__To do__
Copy the lines word for word. Begin at the line that contains "Home (505, 55)" and end with the final line of the data.

__Data provided__
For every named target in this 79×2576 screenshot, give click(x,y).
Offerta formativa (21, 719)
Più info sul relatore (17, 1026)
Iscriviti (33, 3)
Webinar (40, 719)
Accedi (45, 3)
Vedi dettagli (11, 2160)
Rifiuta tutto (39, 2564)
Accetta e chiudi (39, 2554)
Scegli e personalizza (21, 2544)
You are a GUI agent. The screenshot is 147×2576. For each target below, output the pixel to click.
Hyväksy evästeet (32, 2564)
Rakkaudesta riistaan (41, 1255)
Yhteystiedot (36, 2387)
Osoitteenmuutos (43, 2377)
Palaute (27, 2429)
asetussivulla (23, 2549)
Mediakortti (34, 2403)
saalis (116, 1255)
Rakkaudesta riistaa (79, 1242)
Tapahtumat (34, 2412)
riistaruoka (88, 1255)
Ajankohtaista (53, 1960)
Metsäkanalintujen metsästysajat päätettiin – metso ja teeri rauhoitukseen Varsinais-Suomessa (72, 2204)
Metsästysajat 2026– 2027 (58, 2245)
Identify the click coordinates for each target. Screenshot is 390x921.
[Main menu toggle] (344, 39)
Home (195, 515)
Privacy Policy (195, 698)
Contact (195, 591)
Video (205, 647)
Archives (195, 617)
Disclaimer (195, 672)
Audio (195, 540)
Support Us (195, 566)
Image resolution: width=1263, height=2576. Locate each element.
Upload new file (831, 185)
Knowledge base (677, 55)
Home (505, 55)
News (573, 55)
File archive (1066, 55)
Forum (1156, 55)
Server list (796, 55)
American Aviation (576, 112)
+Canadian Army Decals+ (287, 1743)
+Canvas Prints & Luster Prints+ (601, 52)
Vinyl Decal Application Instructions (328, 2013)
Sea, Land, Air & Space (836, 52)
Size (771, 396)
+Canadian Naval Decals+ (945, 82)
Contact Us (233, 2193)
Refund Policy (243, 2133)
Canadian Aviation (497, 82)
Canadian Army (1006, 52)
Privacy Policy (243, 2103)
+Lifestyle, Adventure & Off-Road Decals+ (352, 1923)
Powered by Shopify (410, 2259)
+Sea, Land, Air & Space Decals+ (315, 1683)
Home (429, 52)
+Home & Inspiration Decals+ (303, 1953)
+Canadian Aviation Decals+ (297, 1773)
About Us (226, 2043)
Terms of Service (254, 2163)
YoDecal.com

__Solution to this exercise__
Home (505, 55)
News (573, 55)
File archive (1066, 55)
Forum (1156, 55)
Server list (796, 55)
American Aviation (576, 112)
+Canadian Army Decals+ (287, 1743)
+Canvas Prints & Luster Prints+ (601, 52)
Vinyl Decal Application Instructions (328, 2013)
Sea, Land, Air & Space (836, 52)
Size (771, 396)
+Canadian Naval Decals+ (945, 82)
Contact Us (233, 2193)
Refund Policy (243, 2133)
Canadian Aviation (497, 82)
Canadian Army (1006, 52)
Privacy Policy (243, 2103)
+Lifestyle, Adventure & Off-Road Decals+ (352, 1923)
Powered by Shopify (410, 2259)
+Sea, Land, Air & Space Decals+ (315, 1683)
Home (429, 52)
+Home & Inspiration Decals+ (303, 1953)
+Canadian Aviation Decals+ (297, 1773)
About Us (226, 2043)
Terms of Service (254, 2163)
YoDecal.com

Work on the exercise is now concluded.